Hi! I have just installed a new setup of Chirpstack v4-10 on an Ubuntu Server (cloud) in order to later migrate an existing setup I have running on a R-PI locally.
All installation went fine, except I had port set to 8080 and I already had a local instance of Thingsboard running on that port, so after changing this on .toml file, it started ok
But following all steps on the doc, running
Did you make any changes to the Chirpstack.toml besides the API bind (port swap)? Or perhaps to the mosquitto listener settings?
The -
seems to imply the error is not with the backend, but with the integration section. To narrow it down maybe try removing mqtt from the enabled integrations array in your chirpstack.toml, restart Chirpstack, and see if that causes the errors to go away.
Good to see you again yes
No, all I changed was the port. Nothing in the mosquitto section.
This may help as I realized that there are actually 2 errors alternating:
Also I’m trying to setup a gateway (Dragino LPS8) and either I forgot how to do it , or it’s not communicatiig, probably due to this error? I opened port 1700 UDP on the cloud management and added semtech UDP section with server URL and port 1700…Neither chirpstack sees the gateway nor the dragino shows the active LoRaWAN green check…
Ah that is good to know, it is failing on both the backend and the integration.

_Directions:_
A. From the Chirpstack forum thread, extract the stretch from "Hi! I have just" through "mosquitto listener settings?" word for word.
B. Translate this sentence from the Chirpstack forum thread into Spanish: "Ah that is good to know, it is failing on both the backend and the integration."
C. Proceed with the Chirpstack forum thread, picking up after its final sentence.
The data play no part in this.

_Collected material:_
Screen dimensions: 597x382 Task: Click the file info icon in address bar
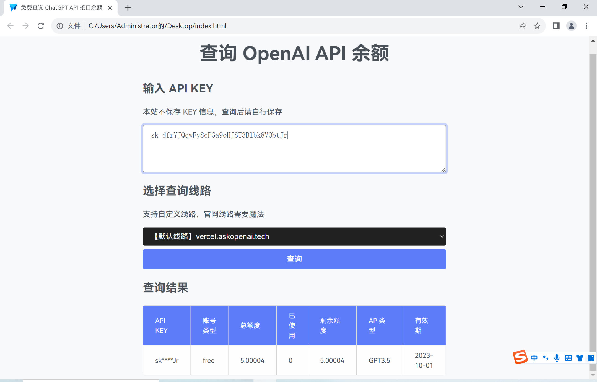click(x=60, y=26)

_Task responses:_
A.
Hi! I have just installed a new setup of Chirpstack v4-10 on an Ubuntu Server (cloud) in order to later migrate an existing setup I have running on a R-PI locally.
All installation went fine, except I had port set to 8080 and I already had a local instance of Thingsboard running on that port, so after changing this on .toml file, it started ok
But following all steps on the doc, running
Did you make any changes to the Chirpstack.toml besides the API bind (port swap)? Or perhaps to the mosquitto listener settings?

B. Ah, es bueno saberlo: está fallando tanto en el backend como en la integración.

C.
Definitely this error, Chirpstack cannot connect to your MQTT broker at all. A weird issue for a fresh install. MQTT is the only way for the gateway to communicate to Chirpstack so without it it cannot connect at all.
If you check the status of your MQTT broker is it running? Perhaps another port conflict or something similar caused it to exit out on boot.
Thanks, at this point Im starting to reach my knowledge limit LOL…
Most of my install has been done following the guidelines at the Ubuntu/Debian section, but TBH not really fully understanding all the steps.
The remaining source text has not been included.